Extended Data Fig. 2

a-b, Lineage assignment of a, E4.5 cells (N=175) and b, E5.5 cells (N=173). Shown are (top left) SC3 consensus plots representing the similarity between cells based on the averaging of clustering results from multiple combinations of clustering parameters. (Top right) Heatmap showing the RNA expression (log normalised counts) of the ten most informative gene markers for each cluster. (Bottom left) t-SNE representation of the RNA expression data coloured by the expression of Fgf4 and Pou5f1, known E4.5 and E5.5 epiblast markers50,51, respectively. (Bottom right) t-SNE representation of the RNA expression data coloured by the expression of Gata6 and Amn, known E4.5 primitive endoderm and E5.5 visceral endoderm markers52. c-d, Lineage assignment of c, E6.5 cells (N=977) and d, E7.5 cells (N=1,155). Left: UMAP projection of the atlas data set (stages E6.5 to E7.0 to assign E6.5 cells and E7.0 to E8.0 to assign E7.5 cells).

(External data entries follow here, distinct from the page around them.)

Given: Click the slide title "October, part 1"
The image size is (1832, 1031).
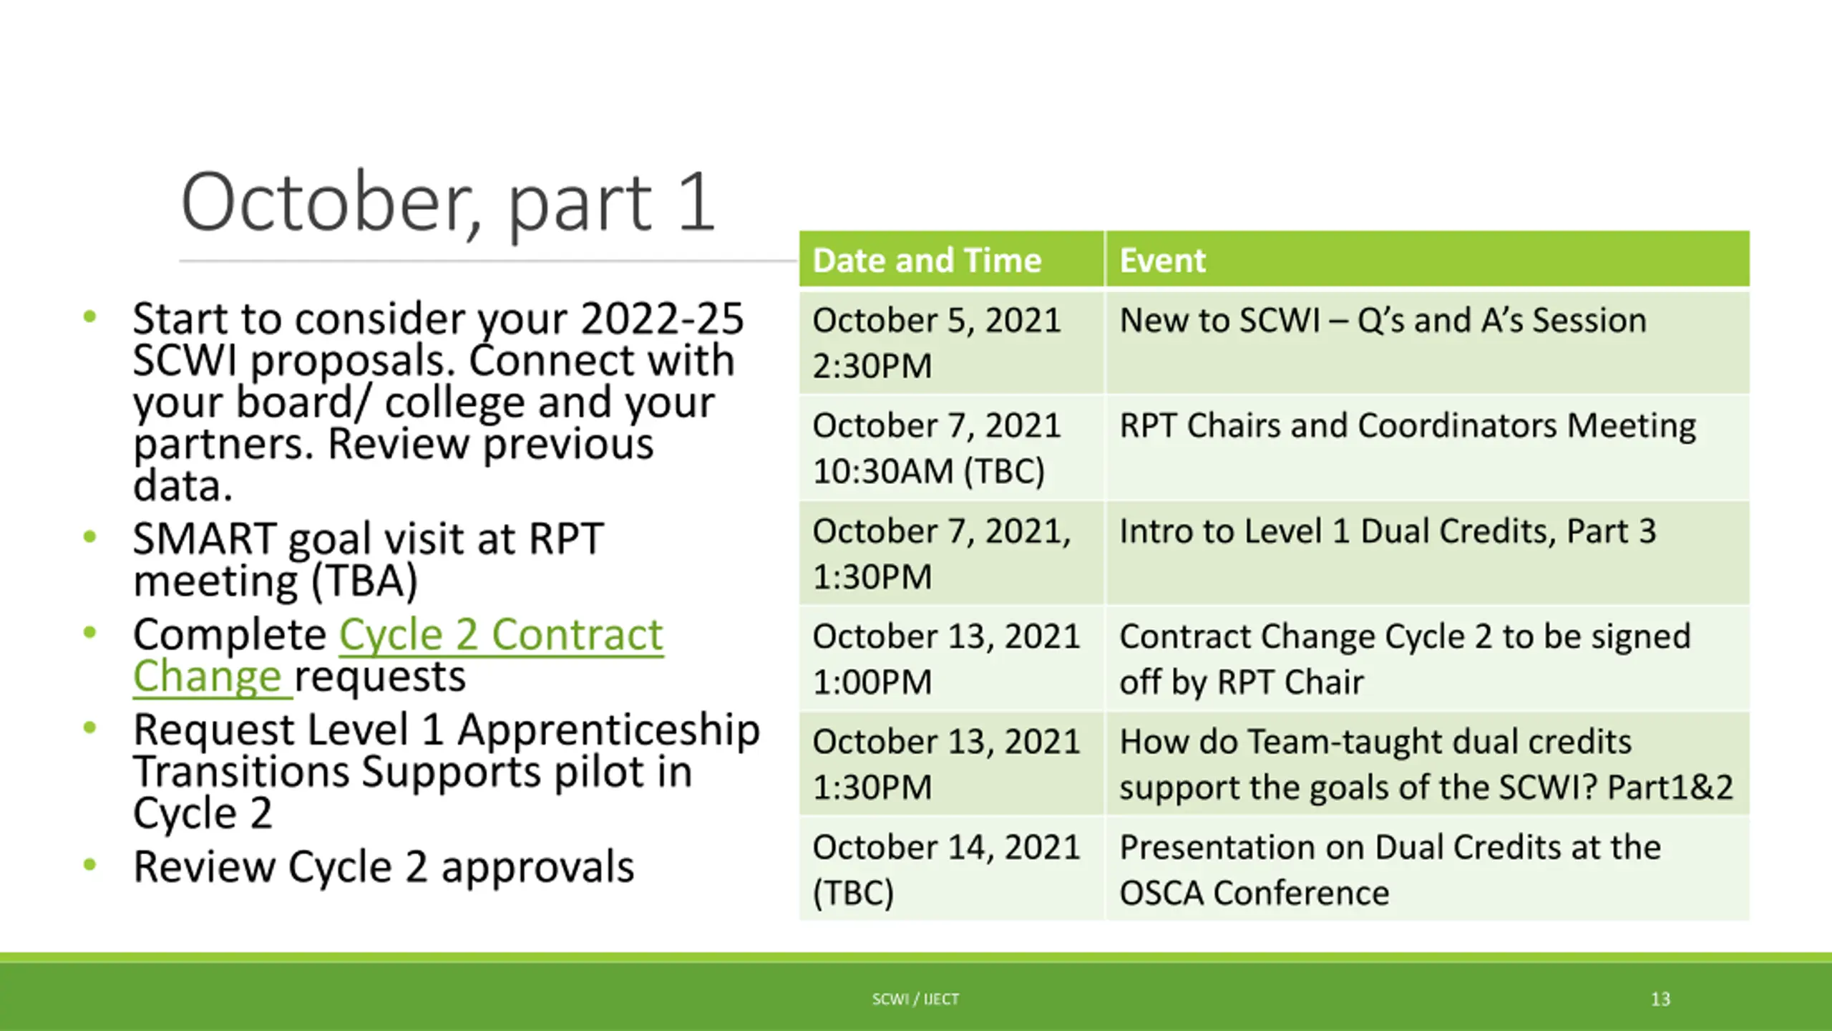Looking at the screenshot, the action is pyautogui.click(x=448, y=203).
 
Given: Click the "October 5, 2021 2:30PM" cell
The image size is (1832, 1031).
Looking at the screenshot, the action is pyautogui.click(x=951, y=342).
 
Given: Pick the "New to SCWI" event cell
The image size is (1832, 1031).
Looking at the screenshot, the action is pyautogui.click(x=1427, y=342).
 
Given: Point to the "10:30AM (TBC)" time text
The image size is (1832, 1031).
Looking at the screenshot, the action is pyautogui.click(x=929, y=471).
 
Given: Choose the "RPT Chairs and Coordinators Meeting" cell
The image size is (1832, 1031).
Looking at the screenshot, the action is pyautogui.click(x=1427, y=447).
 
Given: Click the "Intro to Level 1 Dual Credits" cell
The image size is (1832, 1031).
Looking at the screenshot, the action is pyautogui.click(x=1427, y=553).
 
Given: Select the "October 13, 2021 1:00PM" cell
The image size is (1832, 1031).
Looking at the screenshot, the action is pyautogui.click(x=951, y=658).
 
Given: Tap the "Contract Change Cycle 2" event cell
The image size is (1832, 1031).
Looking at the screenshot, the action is pyautogui.click(x=1427, y=658).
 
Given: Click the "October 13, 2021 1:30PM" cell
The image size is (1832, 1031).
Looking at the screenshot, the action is pyautogui.click(x=951, y=763).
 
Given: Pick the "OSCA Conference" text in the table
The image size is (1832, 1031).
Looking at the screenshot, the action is pyautogui.click(x=1254, y=893).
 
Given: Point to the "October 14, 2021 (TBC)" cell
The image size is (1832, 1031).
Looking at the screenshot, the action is pyautogui.click(x=951, y=868).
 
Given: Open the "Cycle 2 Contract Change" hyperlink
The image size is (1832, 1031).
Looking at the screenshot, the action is pyautogui.click(x=399, y=655).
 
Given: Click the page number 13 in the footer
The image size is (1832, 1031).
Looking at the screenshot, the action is pyautogui.click(x=1660, y=999).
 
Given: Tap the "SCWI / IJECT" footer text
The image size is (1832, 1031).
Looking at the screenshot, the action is pyautogui.click(x=915, y=999).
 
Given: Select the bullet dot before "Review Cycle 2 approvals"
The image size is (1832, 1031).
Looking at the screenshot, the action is pyautogui.click(x=89, y=864).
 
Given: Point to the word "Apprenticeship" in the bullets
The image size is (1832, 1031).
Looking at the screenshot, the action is pyautogui.click(x=609, y=731).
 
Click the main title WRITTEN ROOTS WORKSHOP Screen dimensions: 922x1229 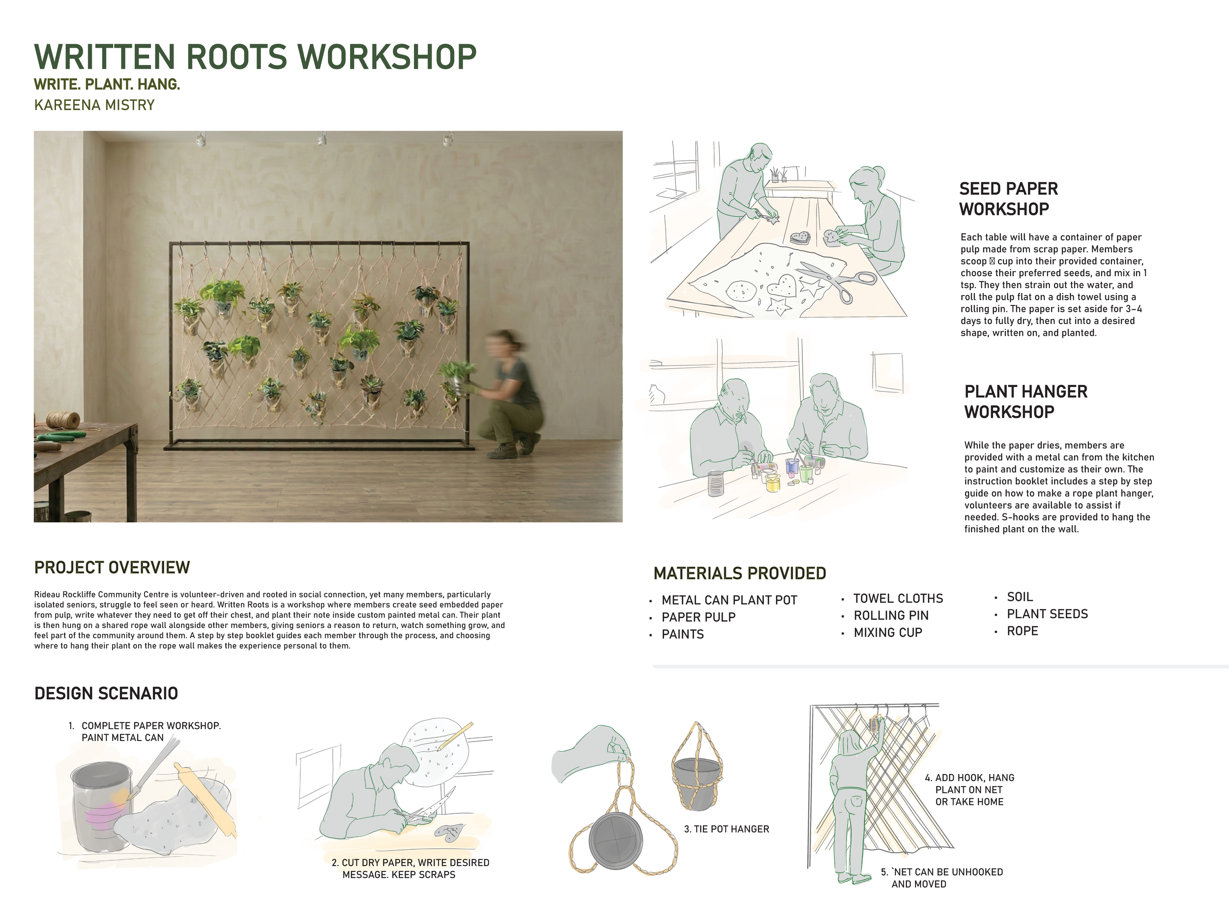click(x=255, y=57)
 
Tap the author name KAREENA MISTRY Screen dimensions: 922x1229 click(x=94, y=105)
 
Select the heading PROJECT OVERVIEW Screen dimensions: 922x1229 click(x=112, y=567)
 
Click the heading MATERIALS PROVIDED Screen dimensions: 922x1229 click(x=739, y=573)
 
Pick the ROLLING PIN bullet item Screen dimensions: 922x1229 click(x=891, y=616)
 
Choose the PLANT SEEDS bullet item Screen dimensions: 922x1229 click(x=1047, y=614)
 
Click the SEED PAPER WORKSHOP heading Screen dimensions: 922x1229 click(x=1008, y=199)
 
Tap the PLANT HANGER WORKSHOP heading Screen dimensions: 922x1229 click(x=1025, y=402)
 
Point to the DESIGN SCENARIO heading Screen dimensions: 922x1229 click(x=106, y=693)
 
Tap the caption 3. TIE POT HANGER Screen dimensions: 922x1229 click(x=726, y=829)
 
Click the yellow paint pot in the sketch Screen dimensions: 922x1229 click(x=773, y=482)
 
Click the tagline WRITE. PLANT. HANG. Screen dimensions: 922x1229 click(x=107, y=85)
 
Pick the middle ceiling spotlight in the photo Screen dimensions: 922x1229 click(x=321, y=138)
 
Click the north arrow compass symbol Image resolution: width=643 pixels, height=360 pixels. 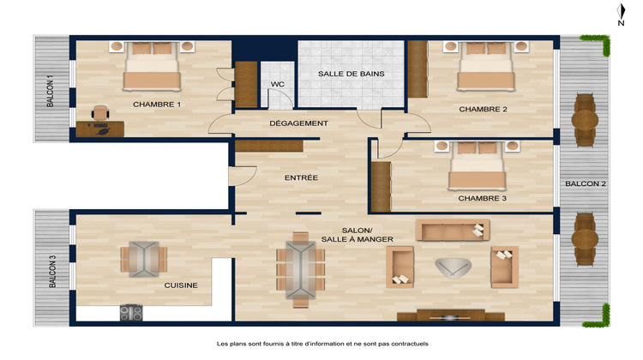tap(620, 14)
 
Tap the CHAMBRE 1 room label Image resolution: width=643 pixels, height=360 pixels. tap(157, 105)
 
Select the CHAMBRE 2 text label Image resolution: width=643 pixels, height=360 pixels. tap(483, 109)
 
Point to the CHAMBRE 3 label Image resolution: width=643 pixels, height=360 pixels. tap(482, 198)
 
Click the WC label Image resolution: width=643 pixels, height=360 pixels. tap(277, 84)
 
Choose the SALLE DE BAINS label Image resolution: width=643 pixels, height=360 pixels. tap(351, 75)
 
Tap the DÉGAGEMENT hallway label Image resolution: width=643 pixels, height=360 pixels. tap(298, 123)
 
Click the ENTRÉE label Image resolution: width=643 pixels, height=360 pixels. tap(301, 177)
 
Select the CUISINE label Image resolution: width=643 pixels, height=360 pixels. tap(183, 285)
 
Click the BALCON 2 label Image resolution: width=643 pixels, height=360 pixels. tap(586, 183)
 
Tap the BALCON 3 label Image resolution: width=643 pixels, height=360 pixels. tap(52, 273)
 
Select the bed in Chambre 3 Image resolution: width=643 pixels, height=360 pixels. tap(478, 166)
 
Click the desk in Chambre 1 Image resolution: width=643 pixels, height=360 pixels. tap(99, 129)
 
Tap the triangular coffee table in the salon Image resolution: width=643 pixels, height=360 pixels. tap(452, 268)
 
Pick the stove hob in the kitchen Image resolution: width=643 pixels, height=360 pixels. tap(130, 313)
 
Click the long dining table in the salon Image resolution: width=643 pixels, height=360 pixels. tap(301, 268)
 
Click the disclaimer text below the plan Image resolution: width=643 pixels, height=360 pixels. tap(322, 343)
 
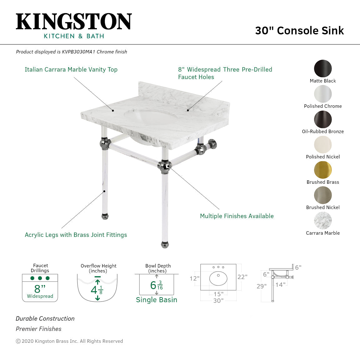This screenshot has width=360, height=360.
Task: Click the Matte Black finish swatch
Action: coord(323,68)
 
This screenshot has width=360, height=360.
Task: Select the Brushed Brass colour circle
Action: coord(323,170)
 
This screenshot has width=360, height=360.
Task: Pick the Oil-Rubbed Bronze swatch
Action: coord(323,119)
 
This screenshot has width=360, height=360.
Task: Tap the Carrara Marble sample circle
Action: coord(323,221)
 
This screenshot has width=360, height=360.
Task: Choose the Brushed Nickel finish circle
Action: coord(323,195)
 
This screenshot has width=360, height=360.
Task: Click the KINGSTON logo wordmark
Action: coord(74,22)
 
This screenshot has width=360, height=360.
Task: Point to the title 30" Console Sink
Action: coord(299,31)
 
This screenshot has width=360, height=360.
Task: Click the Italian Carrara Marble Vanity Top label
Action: coord(71,70)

In the top-left panel the cells are coloured by lineage assignment. In the bottom-left panel, the cells coloured in red are the nearest neighbors that were used to transfer labels to the scNMT-seq data set. In the right panels cells are coloured by the relative RNA expression of lineage marker genes. e, Left: Number of cells per lineage, using the maximally resolved cell types reported in4. Right: Number of cells per lineage after aggregation of cell types belonging to the same germ layer or extraembryonic tissue type, as used in this study.